[Task input]
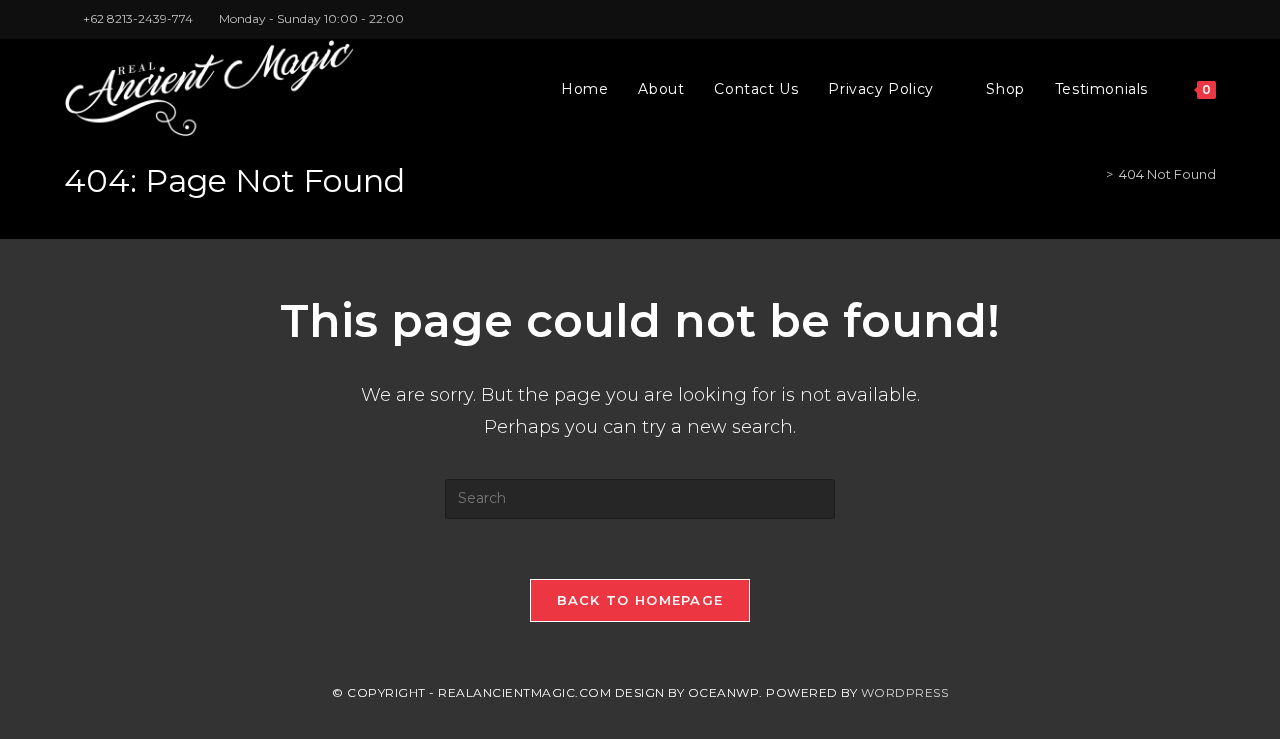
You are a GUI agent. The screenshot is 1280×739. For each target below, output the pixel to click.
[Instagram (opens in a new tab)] (1187, 19)
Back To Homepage (640, 600)
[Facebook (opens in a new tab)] (1164, 19)
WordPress (905, 692)
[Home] (1095, 174)
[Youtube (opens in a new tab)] (1207, 19)
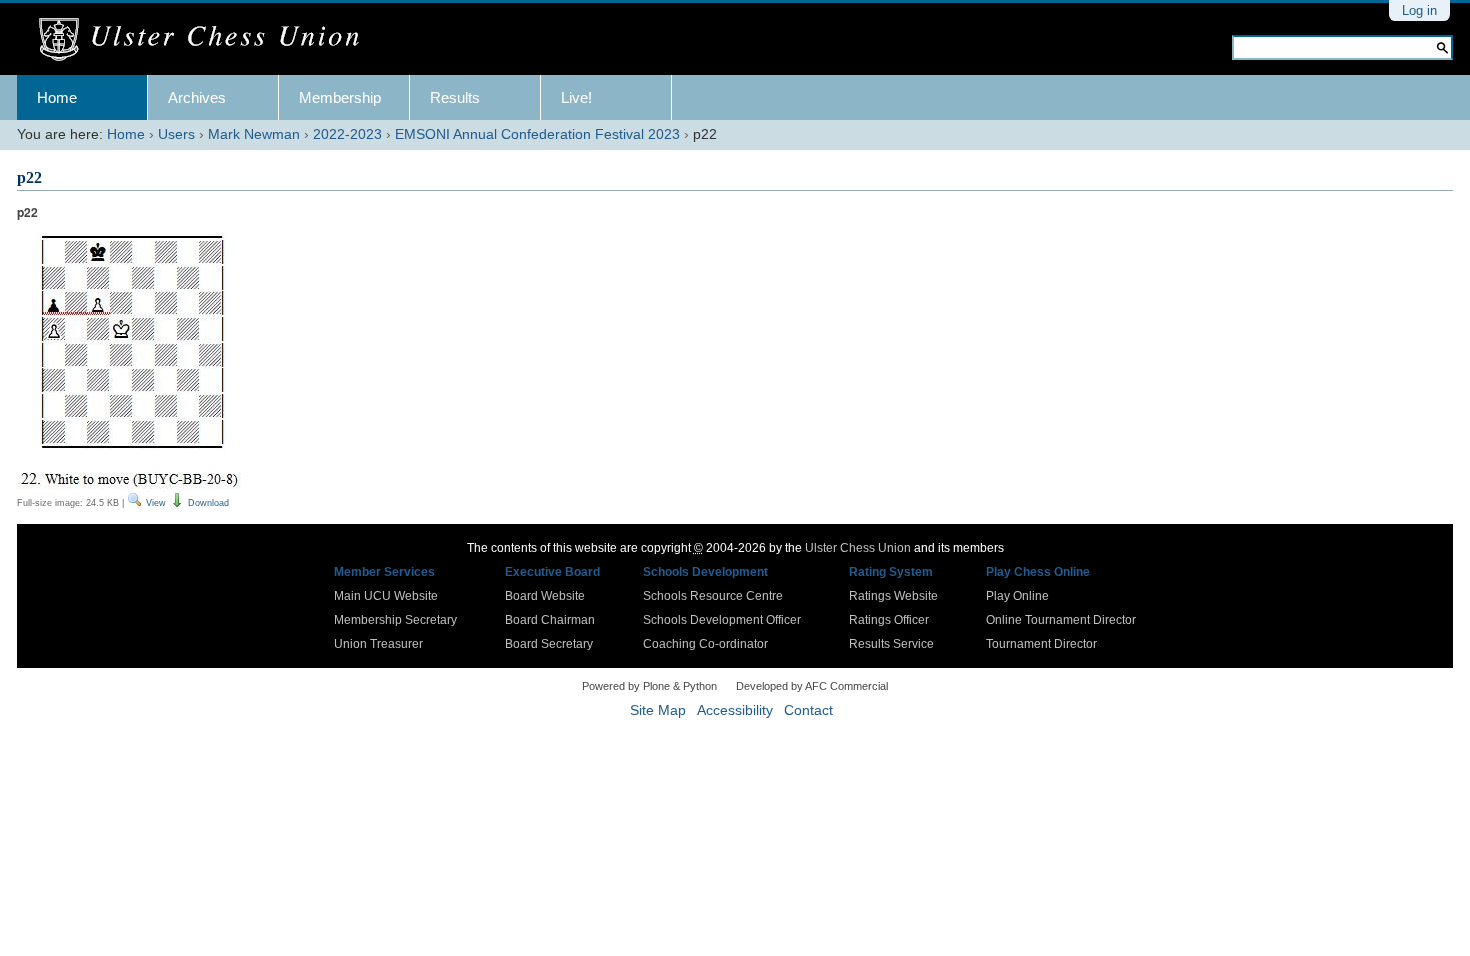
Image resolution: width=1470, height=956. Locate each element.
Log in (1419, 10)
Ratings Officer (889, 620)
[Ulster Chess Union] (206, 40)
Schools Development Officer (722, 620)
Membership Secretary (395, 620)
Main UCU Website (386, 596)
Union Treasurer (378, 644)
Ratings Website (893, 596)
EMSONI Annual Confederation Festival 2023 (537, 134)
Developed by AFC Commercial (812, 686)
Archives (197, 97)
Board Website (545, 596)
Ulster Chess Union (858, 548)
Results (455, 97)
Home (57, 97)
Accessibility (735, 710)
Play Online (1017, 596)
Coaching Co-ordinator (705, 644)
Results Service (891, 644)
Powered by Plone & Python (649, 686)
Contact (808, 710)
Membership (340, 97)
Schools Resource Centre (713, 596)
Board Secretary (549, 644)
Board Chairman (550, 620)
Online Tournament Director (1061, 620)
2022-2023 (347, 134)
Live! (576, 97)
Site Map (658, 710)
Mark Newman (254, 134)
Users (176, 134)
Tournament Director (1041, 644)
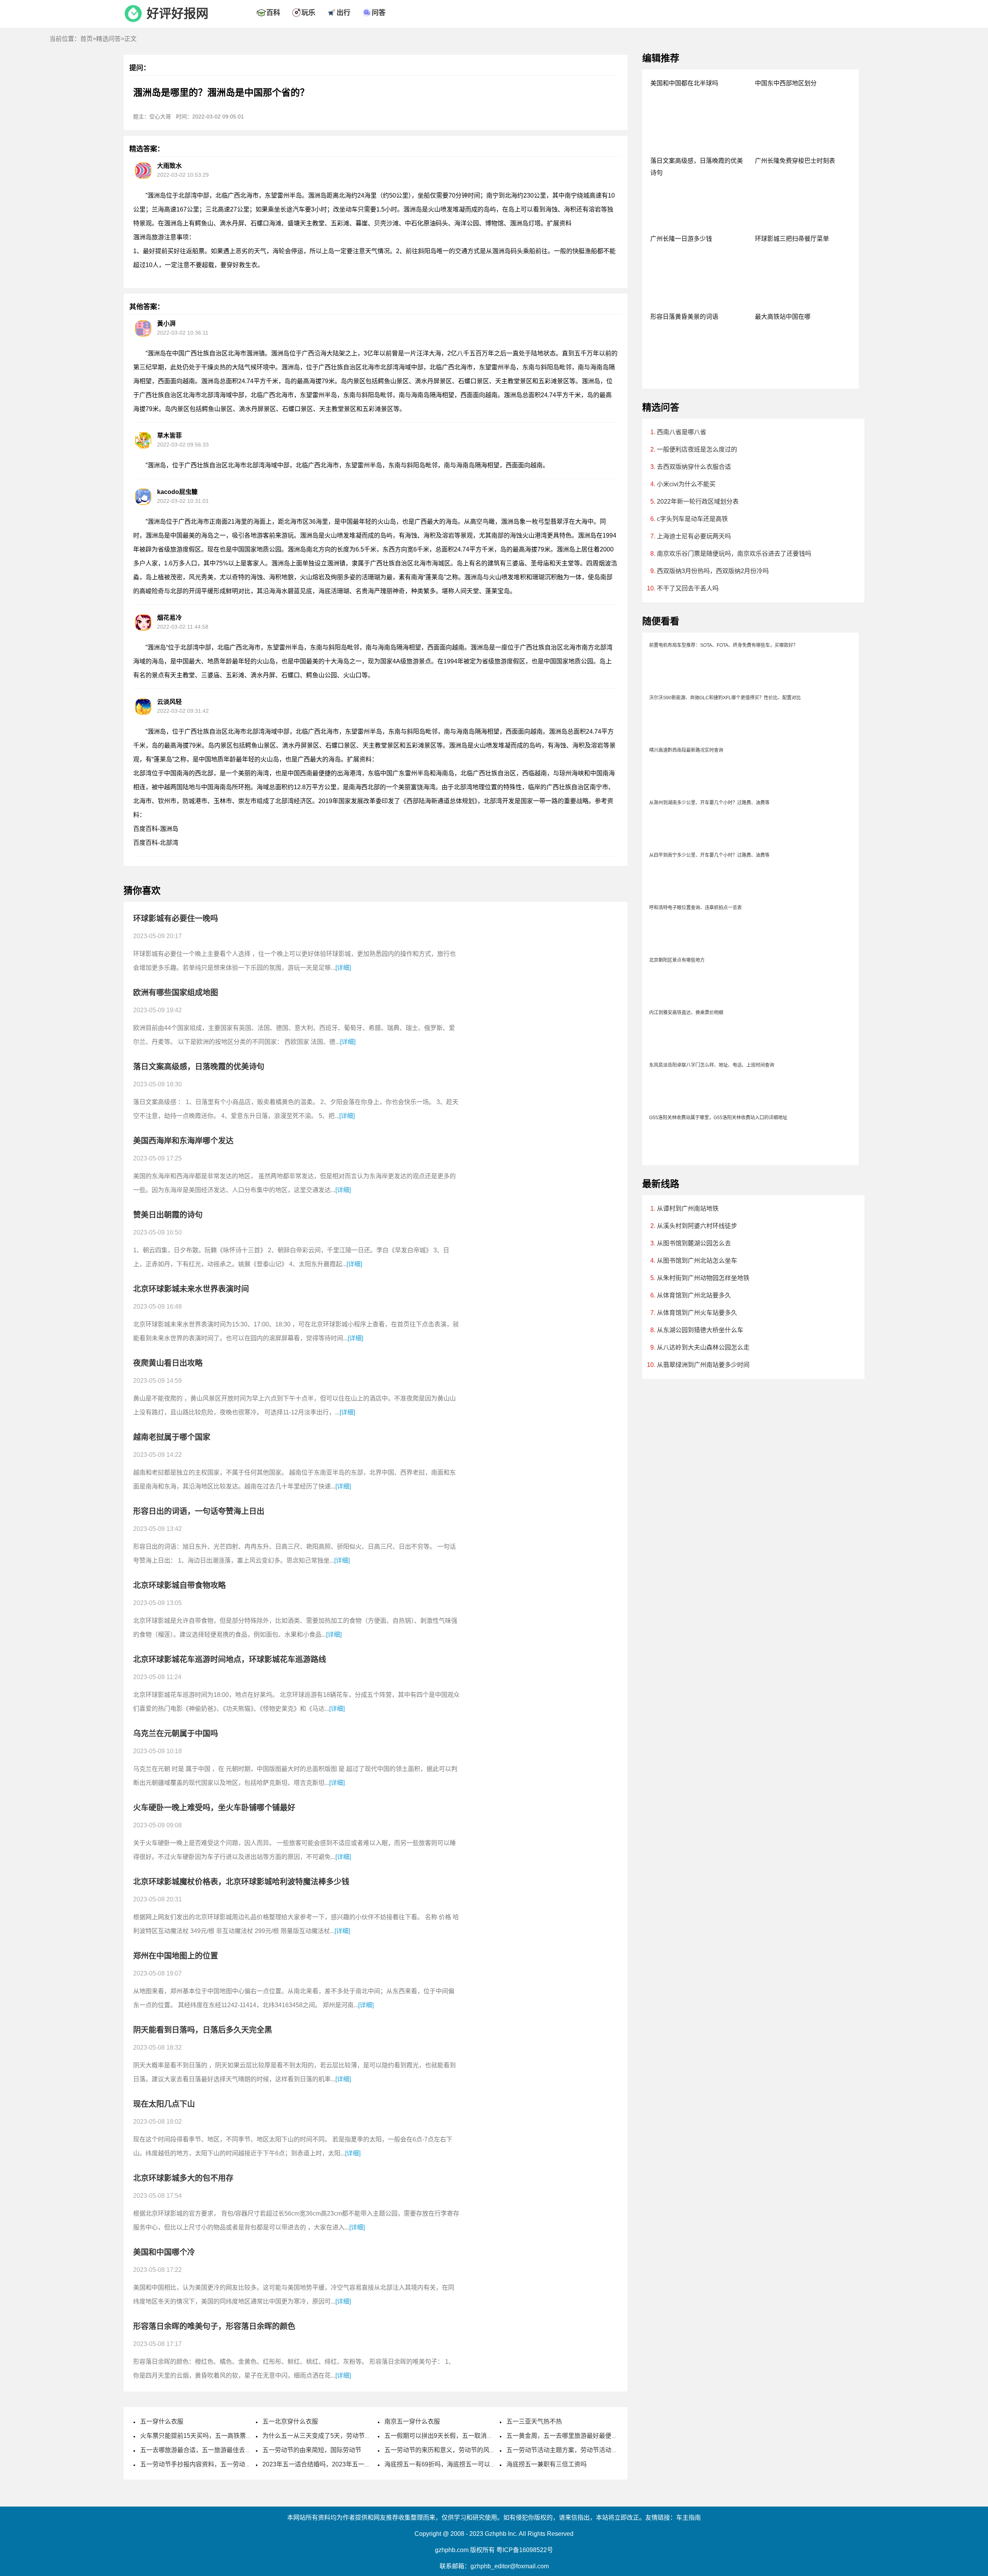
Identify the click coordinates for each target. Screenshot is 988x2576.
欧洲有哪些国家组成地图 (175, 992)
[/Task input]
Your answer must be the exact lines from the one containing "[Home] (1095, 174)" through the last line of the records above, with both included and no pictures.

Your response -
[Home] (1095, 174)
[Youtube (opens in a new tab)] (1207, 19)
Image resolution: width=1470, height=956. Locate each element.
Log in (1419, 10)
Ratings Officer (889, 620)
[Ulster Chess Union] (206, 40)
Schools Development Officer (722, 620)
Membership Secretary (395, 620)
Main UCU Website (386, 596)
Union Treasurer (378, 644)
Ratings Website (893, 596)
EMSONI Annual Confederation Festival 2023 (537, 134)
Developed by AFC Commercial (812, 686)
Archives (197, 97)
Board Website (545, 596)
Ulster Chess Union (858, 548)
Results (455, 97)
Home (57, 97)
Accessibility (735, 710)
Play Online (1017, 596)
Coaching Co-ordinator (705, 644)
Results Service (891, 644)
Powered by Plone & Python (649, 686)
Contact (808, 710)
Membership (340, 97)
Schools Resource Centre (713, 596)
Board Secretary (549, 644)
Board Chairman (550, 620)
Online Tournament Director (1061, 620)
2022-2023 (347, 134)
Live! (576, 97)
Site Map (658, 710)
Mark Newman (254, 134)
Users (176, 134)
Tournament Director (1041, 644)
Identify the click coordinates for each target. Screenshot is 988x2576.
欧洲有哪些国家组成地图 (175, 992)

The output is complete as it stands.